> _Request 1_
Name every low-Z material that the passage on X-ray refractive lenses gives as a material for making such lenses.
> _Request 2_
Carry on the passage about X-ray refractive lenses from the point where it stops.

[[ Supplied text open ]]

A century later, in 1996, X-ray refraction was demonstrated at the ESRF by Antatoly and Irina Snigirev, Victor Kohn of the Kurchatov Institute in Russia and Bruno Lengeler of the Institute of Physics at RWTH Aachen University. Refractive lenses for X-rays work like glass lenses for visible light, but have much larger curvatures and are made from low-Z materials, such as beryllium, carbon, aluminium and silicon to keep absorption to a minimum. Because the deflection of hard X-rays is very small, tens or hundreds of lenses have to be placed in series to obtain useful focal lengths, which can be adjusted by simply adding or removing individual lenses. Such a compound-tunable X-ray lens was installed at the ESRF’s ID11 beamline in 2009.

 

Focal point

The original ESRF refractive lens in 1996 comprised 30 closely spaced, 0.6 mm diameter holes drilled into an aluminium block and was able to focus a 14 keV X-ray beam to a spot size of 8 microns. The following year, high heat load beryllium and aluminium lenses were installed at five beamlines to focus and collimate beams. Today, refractive optics are in place on half of the ESRF’s beamlines and are in wide use at other synchrotrons, providing focal points ranging from a few millimetres to tens of metres and spot sizes ranging from tens of nanometres to tens of microns.

[[ Supplied text closed ]]
[[ Information shown open ]]

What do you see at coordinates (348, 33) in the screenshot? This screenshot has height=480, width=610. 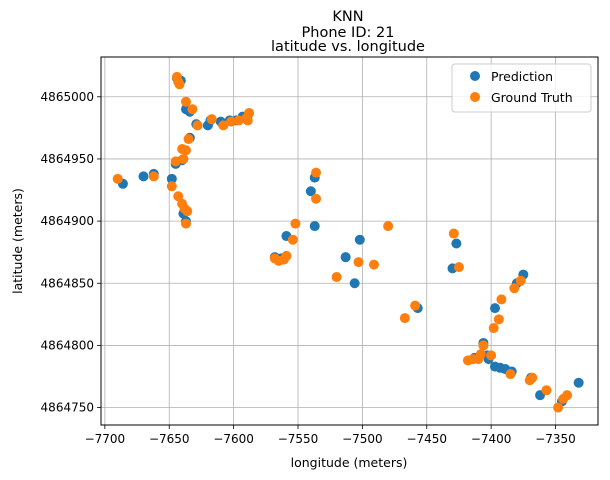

[[ Information shown closed ]]

> _Exercise output 1_
beryllium, carbon, aluminium, silicon

> _Exercise output 2_
Without refractive lenses, the diffraction, fluorescence and imaging capabilities of the ESRF would not be as impressive as they are. More traditional diffractive optics, such as aperiodic gratings called Fresnel zone plates, are well developed for soft X-rays. However, adapting them for more energetic beams is difficult. “Refractive and diffractive optics are competing in microbeam focusing and imaging,” says Anatoly Snigirev. “But Fresnel zone plates are limited to energies of 15 keV, whereas refractive lenses have an energy range from a few keV to hundreds of keV.”

Since 2000 it has been possible to make composite refractive lenses from silicon. Microelectronics-fabrication technology allows deep vertical structures to be etched perfectly in a smooth surface, and is now being transferred to materials such as diamond that have low X-ray absorption and low thermal expansion. “Diamond lenses are a dream and the future, but still require some technology development,” says Snigirev.

In 2009, Snigirev and co-workers from France and Russia proposed a new type of hard X-ray interferometer based on two parallel arrays of compound refractive lenses etched in silicon, allowing new ways to study advanced nanoscale materials, such as photonic crystals (Snigirev et al. 2009). Faults in self-assembled colloidal crystals that can seriously affect the optical properties of photonic crystals have already been revealed by the microfocusing capabilities of compound refractive lenses (Hilhorst et al. 2009), and more recently the Snigirevs, in collaboration with researchers at Moscow State University, demonstrated a high-resolution transmission X-ray microsope based on parabolic refractive lenses that is ideal for studying periodic mesoscopic structures (Bosak et al. 2010).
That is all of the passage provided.